● **PROBLEM TO WORK ON**
Retype the items without any change, starting at the line that contains "Where should I click to: Reload" and stopping after the line that contains "click(x=393, y=191)".

* begin INFORMATION PROVIDED *

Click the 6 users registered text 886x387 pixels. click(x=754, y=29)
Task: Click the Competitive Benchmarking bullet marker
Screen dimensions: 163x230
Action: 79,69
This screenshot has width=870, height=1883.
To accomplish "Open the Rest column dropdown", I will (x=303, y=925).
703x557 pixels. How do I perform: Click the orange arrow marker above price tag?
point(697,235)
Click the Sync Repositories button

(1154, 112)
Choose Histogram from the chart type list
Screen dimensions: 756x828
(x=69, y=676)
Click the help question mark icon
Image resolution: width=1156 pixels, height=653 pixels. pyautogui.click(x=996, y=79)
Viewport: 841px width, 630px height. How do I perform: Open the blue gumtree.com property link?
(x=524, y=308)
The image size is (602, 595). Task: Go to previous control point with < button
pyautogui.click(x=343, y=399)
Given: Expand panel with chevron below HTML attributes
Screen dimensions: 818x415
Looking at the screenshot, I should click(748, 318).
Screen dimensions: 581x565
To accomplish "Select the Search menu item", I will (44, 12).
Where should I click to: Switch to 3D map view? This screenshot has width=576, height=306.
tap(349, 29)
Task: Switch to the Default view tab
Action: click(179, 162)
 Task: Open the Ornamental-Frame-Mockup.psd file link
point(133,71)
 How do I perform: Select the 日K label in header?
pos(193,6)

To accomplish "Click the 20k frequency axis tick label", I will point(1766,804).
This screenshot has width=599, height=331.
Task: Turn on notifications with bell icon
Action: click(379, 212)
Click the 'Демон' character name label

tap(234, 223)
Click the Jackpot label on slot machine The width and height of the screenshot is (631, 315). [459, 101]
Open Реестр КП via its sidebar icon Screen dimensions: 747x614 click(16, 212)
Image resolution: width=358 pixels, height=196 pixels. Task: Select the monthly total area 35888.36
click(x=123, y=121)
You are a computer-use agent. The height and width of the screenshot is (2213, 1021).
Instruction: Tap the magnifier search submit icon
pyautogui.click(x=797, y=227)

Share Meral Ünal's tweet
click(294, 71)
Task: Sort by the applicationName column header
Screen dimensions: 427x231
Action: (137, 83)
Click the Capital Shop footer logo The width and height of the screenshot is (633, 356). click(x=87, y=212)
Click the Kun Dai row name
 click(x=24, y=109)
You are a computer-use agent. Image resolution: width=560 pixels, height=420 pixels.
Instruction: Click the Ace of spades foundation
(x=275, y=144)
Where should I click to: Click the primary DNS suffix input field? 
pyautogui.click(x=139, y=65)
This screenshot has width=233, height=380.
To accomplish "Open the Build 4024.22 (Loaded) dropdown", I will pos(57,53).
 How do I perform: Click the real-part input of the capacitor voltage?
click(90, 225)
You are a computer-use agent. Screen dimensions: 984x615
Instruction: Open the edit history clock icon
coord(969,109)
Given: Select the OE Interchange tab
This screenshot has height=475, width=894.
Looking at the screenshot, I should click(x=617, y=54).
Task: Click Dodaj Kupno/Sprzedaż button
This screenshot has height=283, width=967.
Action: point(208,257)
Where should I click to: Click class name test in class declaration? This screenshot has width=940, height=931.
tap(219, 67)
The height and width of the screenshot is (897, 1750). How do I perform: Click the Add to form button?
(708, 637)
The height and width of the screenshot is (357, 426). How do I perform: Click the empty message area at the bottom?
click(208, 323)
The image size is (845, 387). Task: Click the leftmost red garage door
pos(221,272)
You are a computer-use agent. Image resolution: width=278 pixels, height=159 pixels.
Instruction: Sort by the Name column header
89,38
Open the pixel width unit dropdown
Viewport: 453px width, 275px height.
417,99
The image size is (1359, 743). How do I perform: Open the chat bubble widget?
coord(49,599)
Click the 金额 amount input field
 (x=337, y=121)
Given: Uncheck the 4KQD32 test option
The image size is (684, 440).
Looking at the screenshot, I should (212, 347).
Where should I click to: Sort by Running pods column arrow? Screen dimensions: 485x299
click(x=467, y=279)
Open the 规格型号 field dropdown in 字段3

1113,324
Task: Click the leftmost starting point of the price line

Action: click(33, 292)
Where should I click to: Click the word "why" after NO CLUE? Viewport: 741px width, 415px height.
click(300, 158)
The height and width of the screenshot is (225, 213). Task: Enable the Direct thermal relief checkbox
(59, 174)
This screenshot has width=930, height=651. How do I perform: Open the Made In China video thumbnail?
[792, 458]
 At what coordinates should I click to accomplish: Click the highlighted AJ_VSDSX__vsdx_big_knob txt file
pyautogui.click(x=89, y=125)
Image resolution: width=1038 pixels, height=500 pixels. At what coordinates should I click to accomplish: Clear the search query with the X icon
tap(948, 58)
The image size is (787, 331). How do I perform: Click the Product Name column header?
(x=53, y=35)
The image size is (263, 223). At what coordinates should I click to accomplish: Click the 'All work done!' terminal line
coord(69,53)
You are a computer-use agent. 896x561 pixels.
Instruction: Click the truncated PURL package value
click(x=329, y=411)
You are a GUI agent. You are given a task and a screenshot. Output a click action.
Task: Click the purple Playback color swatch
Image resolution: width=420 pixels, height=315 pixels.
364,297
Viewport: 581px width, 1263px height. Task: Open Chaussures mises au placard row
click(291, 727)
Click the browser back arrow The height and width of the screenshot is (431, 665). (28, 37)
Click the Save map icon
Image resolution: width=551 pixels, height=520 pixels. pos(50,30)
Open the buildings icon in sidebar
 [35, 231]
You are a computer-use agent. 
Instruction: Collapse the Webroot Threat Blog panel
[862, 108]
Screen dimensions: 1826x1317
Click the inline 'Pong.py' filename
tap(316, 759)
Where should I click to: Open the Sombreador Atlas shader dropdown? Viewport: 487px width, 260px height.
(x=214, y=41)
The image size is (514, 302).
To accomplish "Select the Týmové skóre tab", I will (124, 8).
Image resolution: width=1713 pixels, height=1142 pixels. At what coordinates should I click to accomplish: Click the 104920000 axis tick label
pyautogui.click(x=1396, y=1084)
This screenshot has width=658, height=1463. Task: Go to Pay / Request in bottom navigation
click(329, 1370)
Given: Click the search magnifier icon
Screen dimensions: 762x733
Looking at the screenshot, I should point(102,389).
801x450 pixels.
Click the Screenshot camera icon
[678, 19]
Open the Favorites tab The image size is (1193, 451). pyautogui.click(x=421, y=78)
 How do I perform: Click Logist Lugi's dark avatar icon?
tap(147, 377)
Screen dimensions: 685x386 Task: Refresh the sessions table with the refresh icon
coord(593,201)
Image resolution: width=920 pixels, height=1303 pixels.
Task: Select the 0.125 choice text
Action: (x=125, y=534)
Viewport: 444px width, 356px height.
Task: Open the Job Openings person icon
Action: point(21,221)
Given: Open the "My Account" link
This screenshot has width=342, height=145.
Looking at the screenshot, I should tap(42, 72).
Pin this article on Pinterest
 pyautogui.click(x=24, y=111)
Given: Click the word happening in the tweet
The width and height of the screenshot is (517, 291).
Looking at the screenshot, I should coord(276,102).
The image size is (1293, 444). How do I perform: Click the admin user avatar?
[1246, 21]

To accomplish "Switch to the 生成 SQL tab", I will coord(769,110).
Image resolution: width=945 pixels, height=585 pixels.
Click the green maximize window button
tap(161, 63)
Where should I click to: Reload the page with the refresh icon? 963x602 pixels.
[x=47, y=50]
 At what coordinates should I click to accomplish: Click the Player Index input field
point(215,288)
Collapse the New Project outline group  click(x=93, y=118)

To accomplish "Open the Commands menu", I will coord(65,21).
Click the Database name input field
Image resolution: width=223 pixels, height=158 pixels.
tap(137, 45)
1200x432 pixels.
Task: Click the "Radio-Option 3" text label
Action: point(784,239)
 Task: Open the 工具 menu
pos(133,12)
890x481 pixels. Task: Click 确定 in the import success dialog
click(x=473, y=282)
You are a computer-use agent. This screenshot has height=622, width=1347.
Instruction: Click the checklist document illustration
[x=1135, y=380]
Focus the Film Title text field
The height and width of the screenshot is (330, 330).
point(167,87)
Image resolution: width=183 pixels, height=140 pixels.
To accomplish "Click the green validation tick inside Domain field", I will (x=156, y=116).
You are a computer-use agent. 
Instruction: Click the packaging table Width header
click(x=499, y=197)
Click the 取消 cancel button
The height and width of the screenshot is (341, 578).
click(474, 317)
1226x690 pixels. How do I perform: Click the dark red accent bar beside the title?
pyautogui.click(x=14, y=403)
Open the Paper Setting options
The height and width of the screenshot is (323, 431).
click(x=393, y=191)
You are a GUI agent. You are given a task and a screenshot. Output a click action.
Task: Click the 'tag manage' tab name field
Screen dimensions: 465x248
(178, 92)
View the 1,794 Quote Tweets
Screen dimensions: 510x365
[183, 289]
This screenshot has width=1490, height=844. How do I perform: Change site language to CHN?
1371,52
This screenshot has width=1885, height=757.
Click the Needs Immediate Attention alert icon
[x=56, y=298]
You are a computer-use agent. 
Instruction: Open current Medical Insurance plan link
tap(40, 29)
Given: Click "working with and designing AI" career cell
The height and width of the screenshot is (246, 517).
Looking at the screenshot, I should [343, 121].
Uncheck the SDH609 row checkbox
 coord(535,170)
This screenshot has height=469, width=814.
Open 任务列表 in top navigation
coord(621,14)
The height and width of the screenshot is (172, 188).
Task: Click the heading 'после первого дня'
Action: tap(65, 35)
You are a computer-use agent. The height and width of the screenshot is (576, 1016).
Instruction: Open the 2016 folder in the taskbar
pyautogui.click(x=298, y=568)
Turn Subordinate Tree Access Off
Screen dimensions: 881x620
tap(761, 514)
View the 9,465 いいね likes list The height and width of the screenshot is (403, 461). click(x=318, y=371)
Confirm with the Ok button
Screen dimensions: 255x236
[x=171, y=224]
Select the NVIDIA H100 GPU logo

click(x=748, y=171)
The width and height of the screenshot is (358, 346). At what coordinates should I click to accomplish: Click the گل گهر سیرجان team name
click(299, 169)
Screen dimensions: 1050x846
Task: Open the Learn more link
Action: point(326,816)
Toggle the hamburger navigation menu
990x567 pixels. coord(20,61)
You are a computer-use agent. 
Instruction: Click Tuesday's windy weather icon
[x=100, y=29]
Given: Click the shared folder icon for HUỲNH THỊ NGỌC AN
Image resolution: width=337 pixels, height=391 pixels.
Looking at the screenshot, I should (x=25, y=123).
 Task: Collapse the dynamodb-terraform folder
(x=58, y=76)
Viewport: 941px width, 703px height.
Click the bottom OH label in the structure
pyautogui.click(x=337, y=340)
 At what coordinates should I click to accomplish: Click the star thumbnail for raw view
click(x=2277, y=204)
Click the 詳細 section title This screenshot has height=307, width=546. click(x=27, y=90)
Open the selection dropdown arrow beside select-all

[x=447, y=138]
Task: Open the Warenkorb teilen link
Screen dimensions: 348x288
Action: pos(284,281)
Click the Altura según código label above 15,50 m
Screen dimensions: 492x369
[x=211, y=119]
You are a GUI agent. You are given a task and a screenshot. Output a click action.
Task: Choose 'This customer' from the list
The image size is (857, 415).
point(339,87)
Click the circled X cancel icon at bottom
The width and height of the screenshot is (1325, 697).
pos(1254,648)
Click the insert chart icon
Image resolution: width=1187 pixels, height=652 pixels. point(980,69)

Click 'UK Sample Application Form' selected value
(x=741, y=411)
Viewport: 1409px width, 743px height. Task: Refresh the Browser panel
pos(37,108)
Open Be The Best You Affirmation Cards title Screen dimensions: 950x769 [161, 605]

* end INFORMATION PROVIDED *

● **EXERCISE RESPONSE**
Where should I click to: Reload the page with the refresh icon? 963x602 pixels.
[x=47, y=50]
 At what coordinates should I click to accomplish: Click the Player Index input field
point(215,288)
Collapse the New Project outline group  click(x=93, y=118)

To accomplish "Open the Commands menu", I will coord(65,21).
Click the Database name input field
Image resolution: width=223 pixels, height=158 pixels.
tap(137, 45)
1200x432 pixels.
Task: Click the "Radio-Option 3" text label
Action: point(784,239)
 Task: Open the 工具 menu
pos(133,12)
890x481 pixels. Task: Click 确定 in the import success dialog
click(x=473, y=282)
You are a computer-use agent. This screenshot has height=622, width=1347.
Instruction: Click the checklist document illustration
[x=1135, y=380]
Focus the Film Title text field
The height and width of the screenshot is (330, 330).
point(167,87)
Image resolution: width=183 pixels, height=140 pixels.
To accomplish "Click the green validation tick inside Domain field", I will (x=156, y=116).
You are a computer-use agent. 
Instruction: Click the packaging table Width header
click(x=499, y=197)
Click the 取消 cancel button
The height and width of the screenshot is (341, 578).
click(474, 317)
1226x690 pixels. How do I perform: Click the dark red accent bar beside the title?
pyautogui.click(x=14, y=403)
Open the Paper Setting options
The height and width of the screenshot is (323, 431).
click(x=393, y=191)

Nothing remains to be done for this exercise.